(Extracted data entries)

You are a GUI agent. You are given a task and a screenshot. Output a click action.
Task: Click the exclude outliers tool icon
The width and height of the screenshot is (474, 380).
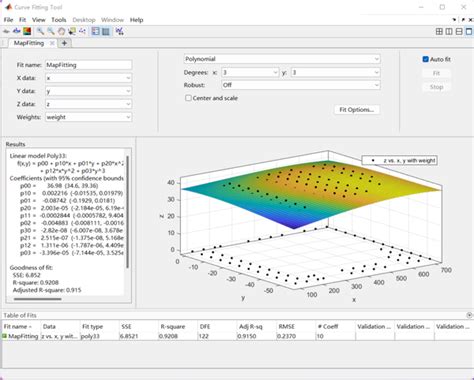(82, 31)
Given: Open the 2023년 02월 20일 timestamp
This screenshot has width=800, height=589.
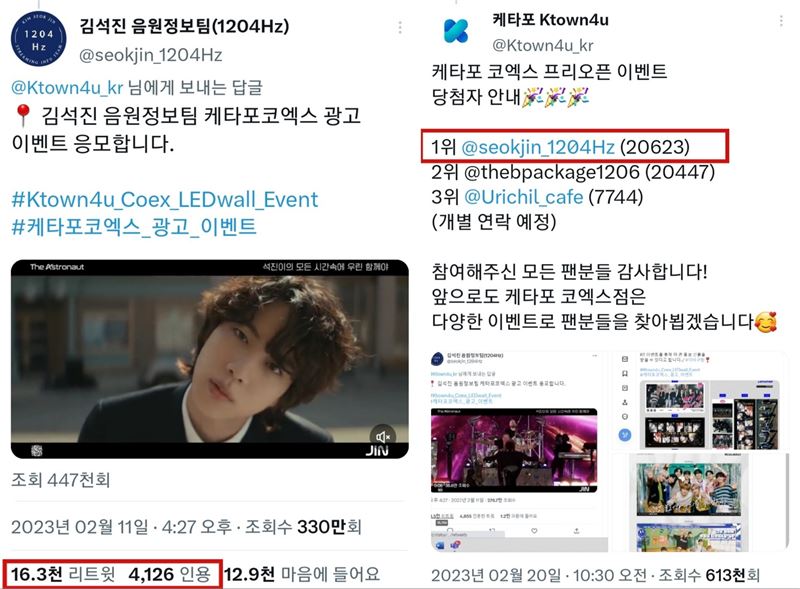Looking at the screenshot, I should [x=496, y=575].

§ PROBLEM DETAILS
Restate the data above verbatim, skipping every image.

§ RESULT OF THIS EXERCISE
You are a GUI agent. You are given a task and a screenshot. Output a click action.
Task: Click the exclude outliers tool icon
The width and height of the screenshot is (474, 380).
(82, 31)
Given: Open the 2023년 02월 20일 timestamp
This screenshot has width=800, height=589.
Looking at the screenshot, I should [x=496, y=575].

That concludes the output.